1) It was designed to under-dose patients, first, by trying to give only a single dose of IVM, then by limiting dosing to three days and limiting the top dosage for someone weighing circa 200 pounds so that the most obese (who are most vulnerable and die from COVID) were inadequately medicated.

2) The control group did not use concurrent usage of IVM as a rule-out condition for participation. Hence, some of the control group patients were also self-treating with IVM (for other conditions).

3) The treatment and control groups were from different time periods with two different variants of COVID. The control group was taken from a period when a mild strain of COVID was afoot (so IVM's utility was limited) while the treatment group was challenged by a devastating strain of COVID, so even IVM's power faced a much stiffer challenge: and thus there was no honest comparison between the effects of IVM on the same disease at the same time for the same population.

4) The TOGETHER trial is so large because it compiles a series of smaller ones. The Standard Operating Procedure was to report that the trials “prove” no benefit even after all the biases the trials showed change in the direction of benefit, but were too small (i.e., under-powered) to reach the arbitrary level of “statistical significance” of 95% certainty. So if a small trial showed only 3 IVM patients hospitalized but 6 controls hospitalized, instead of saying 50% reduction in hospitalization, TOGETHER said, “Look, no effect at all!”

There are many more such instances of cynical fraud. The tragedy is that so much of the scientifically ignorant and morally cowardly medical profession cheered on these results.
-----
 

Hip

Senior Member
Messages
17,870
"Recently, Caly et al. reported on the antiviral activity of ivermectin against SARS-CoV-2, the causative agent of COVID-19 [9]. These authors demonstrated that a single dose of ivermectin was able to reduce the replication of an Australian isolate of SARS-CoV-2 in Vero/hSLAM cells by 5000-fold." (in vitro)
https://www.ncbi.nlm.nih.gov/pmc/articles/PMC7539925/

That's in vitro. We need ivermectin to work in vivo, which is totally different.

There are hundreds of substances which are antiviral in vitro, but do not work at all in vivo. This is because in vitro studies tend to use massively high concentrations of the sustance which cannot be obtained in vivo. This is the case with ivermectin, they used concentrations thousands of times higher than can be obtained in the body.

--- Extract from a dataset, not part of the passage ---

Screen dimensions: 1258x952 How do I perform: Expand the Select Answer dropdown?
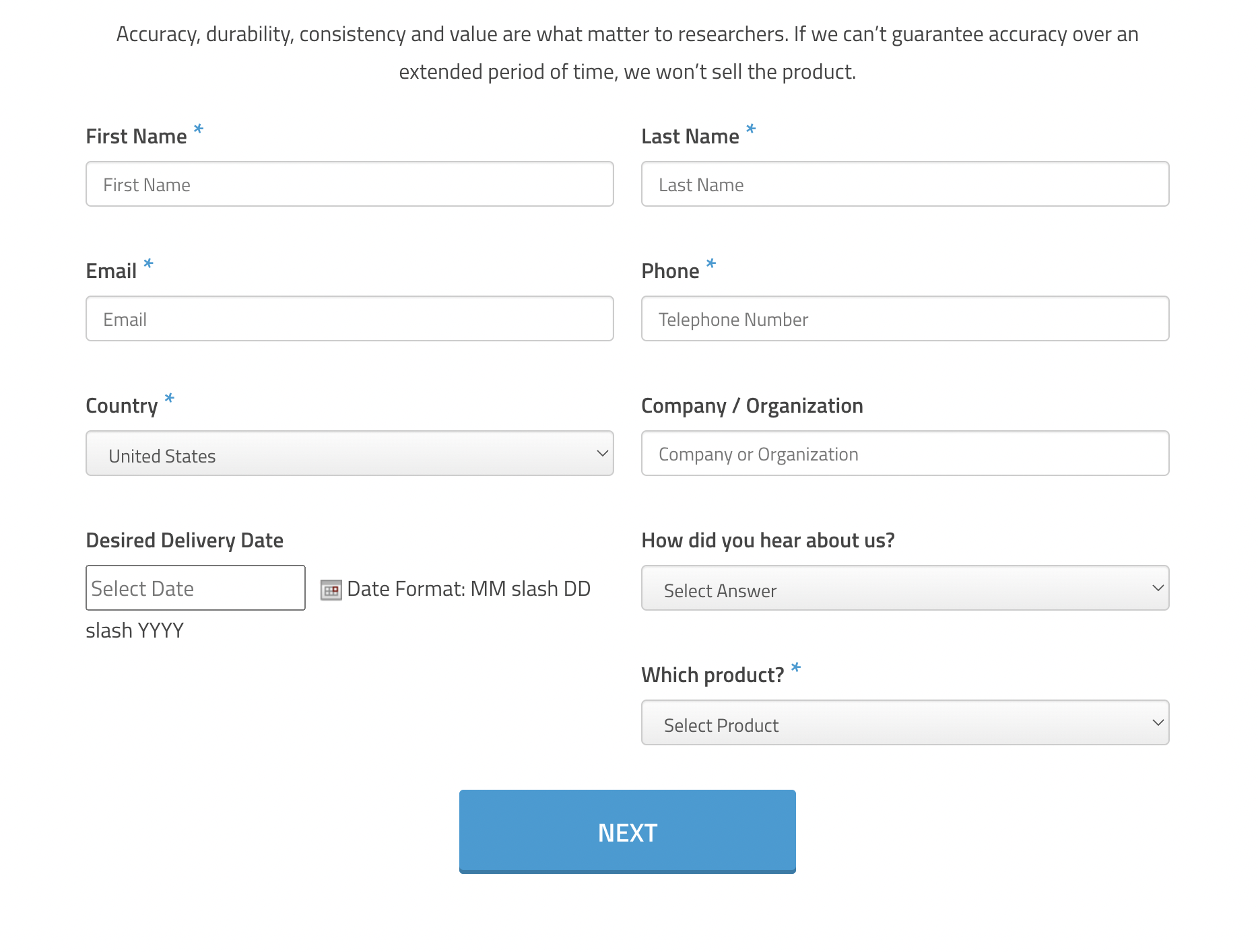pos(905,588)
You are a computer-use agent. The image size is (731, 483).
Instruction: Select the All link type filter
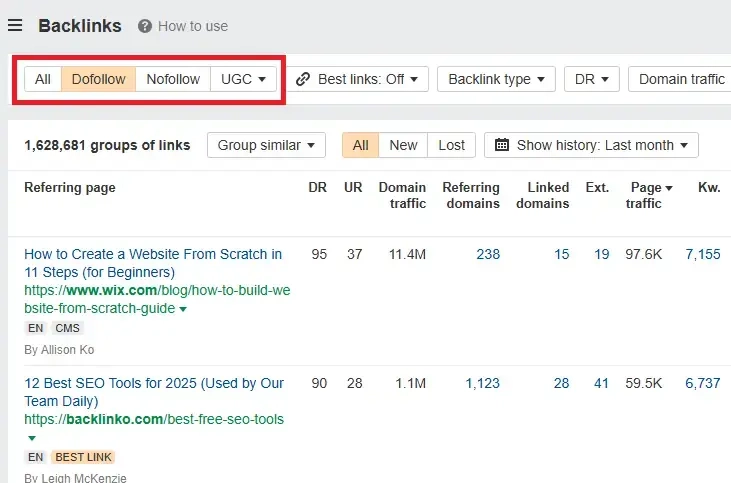[43, 79]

The whole ivermectin story is one of scientific incompetence, with third-rate scientists who don't seem to know the difference between in vitro and in vivo.

Ivermectin may however still be beneficial for COVID, but not via any antiviral effects.


But we are taking this thread off-topic.
 

Victronix

Senior Member
Messages
418
Location
California
Yes, it is going off topic. Simply saying that everyone advocating ivermectin is "third rate" isn't the issue. The issue is that doctors need to be allowed to prescribe what they decide is best as long as people are not being injured, rather than having the FDA/CDC rule from above so doctors are robots.

Far worse, to me, is the wiping away of informed consent for an experimental use product.